Duma et al. were the first to use acceleration-measuring technology in helmets for large numbers of athletes during normal practice and game situations. His group used the Head Impact Telemetry (HIT) System technology (Simbex, Lebanon, NH) incorporated within the Sideline Response System (Riddell Corp.; Elyria, OH). A major component of the HIT System is a unit composed of six spring-loaded single-axis accelerometers that are inserted into football helmets (Fig. 1). Duma et al. reported the magnitude of head impacts to be 32 ± 25g. This contrasts the range of 20g to 23g in a similar sample of Division I collegiate football players studied by our University of North Carolina research group using the HIT System technology. The football-related data reported by Naunheim et al. also are much higher than our observed football impact data, which averaged 22g of linear acceleration.[ A statistically significant difference was then observed by comparing the linear acceleration of head impacts of football players across three different event types. Head impacts sustained in helmets-only and full-contact practices were significantly higher than those sustained in games or scrimmages. This finding was somewhat surprising, given that our earlier investigations found the incidence of concussion to be 6–8 times higher in games than practices.
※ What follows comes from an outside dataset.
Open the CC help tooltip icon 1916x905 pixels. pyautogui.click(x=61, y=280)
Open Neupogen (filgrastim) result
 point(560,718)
Furthermore, our preliminary data in youth ice hockey players suggest that mean linear accelerations average about 19g. Although the earlier study by Naunheim et al. represented an important advance toward real-time data collection, her group was limited by a very small sample and did not transform the data to render it to be normally distributed; this tends to overestimate the actual linear acceleration values measured and leads us to believe that the actual values were probably closer to those captured in the more recent studies involving the HIT System.